I want to almost end with this, from the philosophically wry culmination of Wright’s 1999 autobiography, Half a Lifetime:
The act of creating autobiography is far more dangerous to the psyche of the autobiographer than she realised when she agreed to start the job. She knew even then that the construction of ‘I’ is endless, a procession beginning – how far back? … For in many ways, perhaps, it’s been an interesting life in an interesting time and what she thinks she remembers may be to some extent true.

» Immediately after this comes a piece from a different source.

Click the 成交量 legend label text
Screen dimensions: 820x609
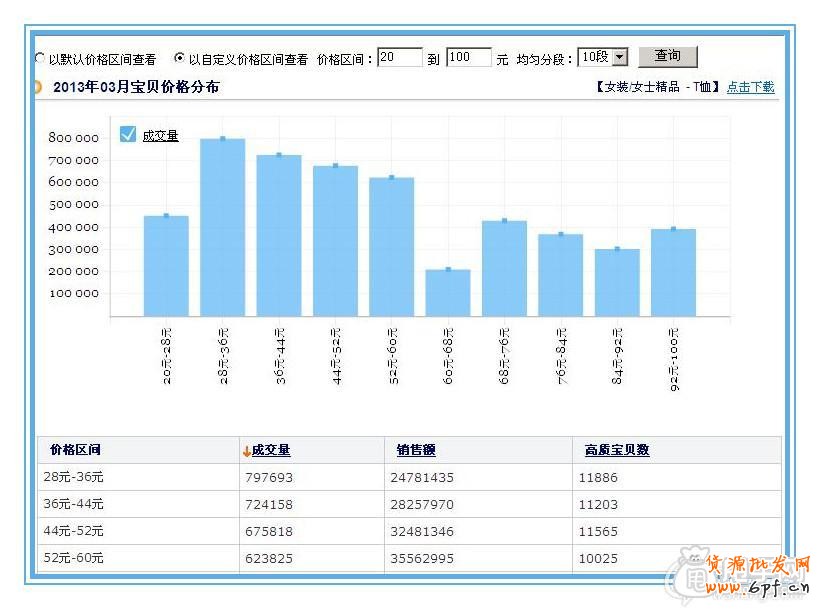160,136
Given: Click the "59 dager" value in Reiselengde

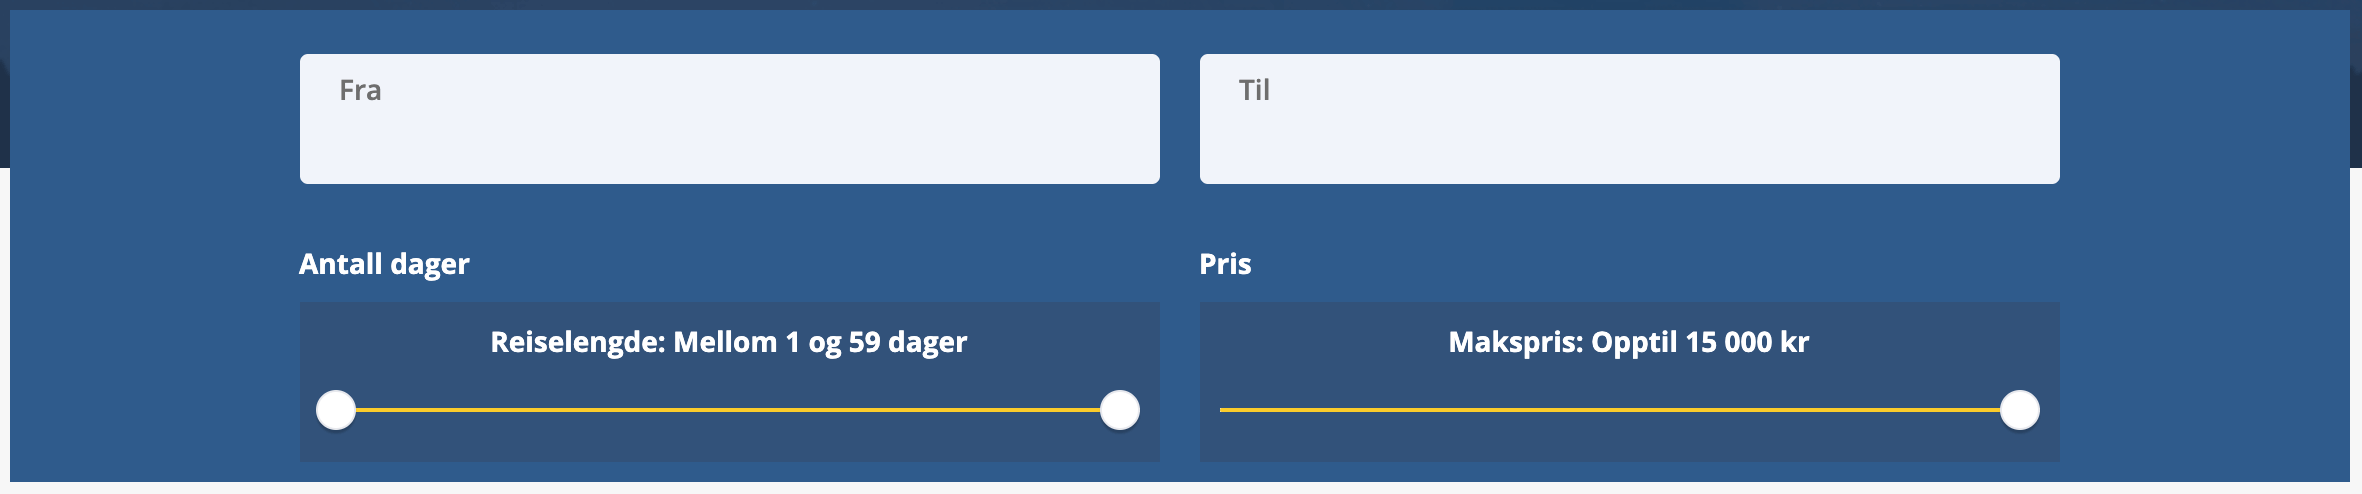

I will end with these letter excerpts; this self-affirming and piercingly delicate one by a 12 year-old girl, published in the children’s pages of the Sydney Mail, 14 March, 1928 and reproduced in With Love And Fury: Selected Letters of Judith Wright:
… after that we went up the beautiful hill again and watched the mountains go slowly behind us, and felt uncommonly pleased with ourselves and the world. The ferns and flowers and bushes and things down there are protected now, nor is anyone allowed to shoot. I am so glad, for every evening one could see the cars coming up loaded with drooping ferns, already dying, and decorated by flowers with their roots and all – nothing left to flower again. It is a disgrace the way beautiful things are torn up and then left to die, isn’t it? Much love from – Yours sincerely, Judith Wright.
And this, an extraordinary 84 year-old poet’s note to a publisher, ‘Just to enquire – do you ever intend to pay your authors, among whom I am one, for their contribution to your welfare?’